Heat-related illnesses led to record-breaking deaths more than any other natural disaster in the last decade, according to the American Public Health Association, a Washington, D.C.,-based organization for health professionals.
Advocates for low-wage workers demonstrated at City Hall in downtown Columbus on Thursday, May 28, 2020, calling for more affordable housing and assistance for those… Barbara J. Perenic, Photo by Barbara J. Perenic
“Though the maps may no longer have redlines on them, the patterns and boundaries they established are much harder to undo,” said Stephanie Rosendorf, a Florida-based attorney and urban policy teaching assistant at Harvard Extension School.
The revelation is troubling as 79.5 million Americans have reported being unable to pay their household expenses, including electricity, with temperatures expected to rise over the coming spring and summer months.
Eliminating exclusionary zoning as a way to build more climate-resilience multifamily housing can help address both the quality of life and the utility costs of low-income residents, said Richard Lamondin, CEO of Ecosystems, an energy conservation company that retrofits bathroom fixtures to cut water usage by 40%. His company has projects in over 30 states, many of them affordable housing units.
“It’s a no-brainer to continue to push this,” Lamondin said.
Biden plan looks to rebuild affordable housing stock
Biden’s plan is being debated at a time when the country’s affordable housing stock is far below the level of need. COVID-19 has made that need worse, triggering a buying spree as prospective homeowners seek to take advantage of low mortgage interest rates. At the same time, millions of out of work or underemployed Americans are struggling to keep a roof over their head and others have become homeless.

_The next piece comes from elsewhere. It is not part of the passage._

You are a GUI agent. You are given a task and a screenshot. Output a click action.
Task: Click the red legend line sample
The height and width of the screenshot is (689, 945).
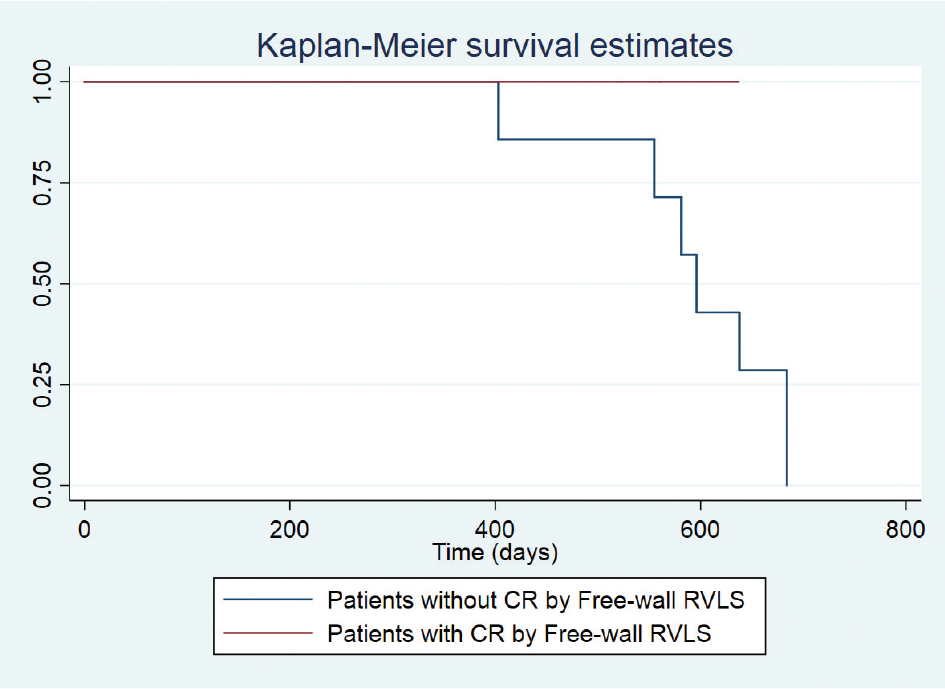[268, 632]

In all, nearly 40 million people are under threat of eviction and median listing prices for homes in the United States have risen across the country by over 15% over the past year.
The key challenge in the housing market is a lack of supply, explained Tendayi Kapfidze, chief economist at Lending Tree, an online lending marketplace headquartered in the United States.
By the National Multifamily Housing Council’s analysis, the United States would need to add an average of 328,000 units every year by 2030 to meet the demand of a growing population. The nation has only succeeded in hitting that mark three times since 1989.
“Increasing density should lead to more supply in the most in-demand areas. Multifamily units also often have lower prices than single-family units so are more affordable,” Kapfidze said.
Christopher Ptomey, executive director of the Urban Land Institute’s Terwilliger Center for Housing in Washington, D.C., said opposition to up-zoning throughout the country is due to a misunderstanding of how zoning affects property values and can disadvantage people unable to access single-family neighborhoods.
The rate of homeownership has been consistently above 71% for white Americans, just above 41% for Black Americans, 45% for Latino Americans and 53% for Asian Americans.
Julián Castro, secretary of Housing and Urban Development under President Barack Obama, said he looks forward to seeing how cities will respond if Congress passes Biden’s zoning push.
“Too often, zoning regulations trap low-income families, especially families of color, in segregated neighborhoods and price them out of housing opportunity,” Castro said.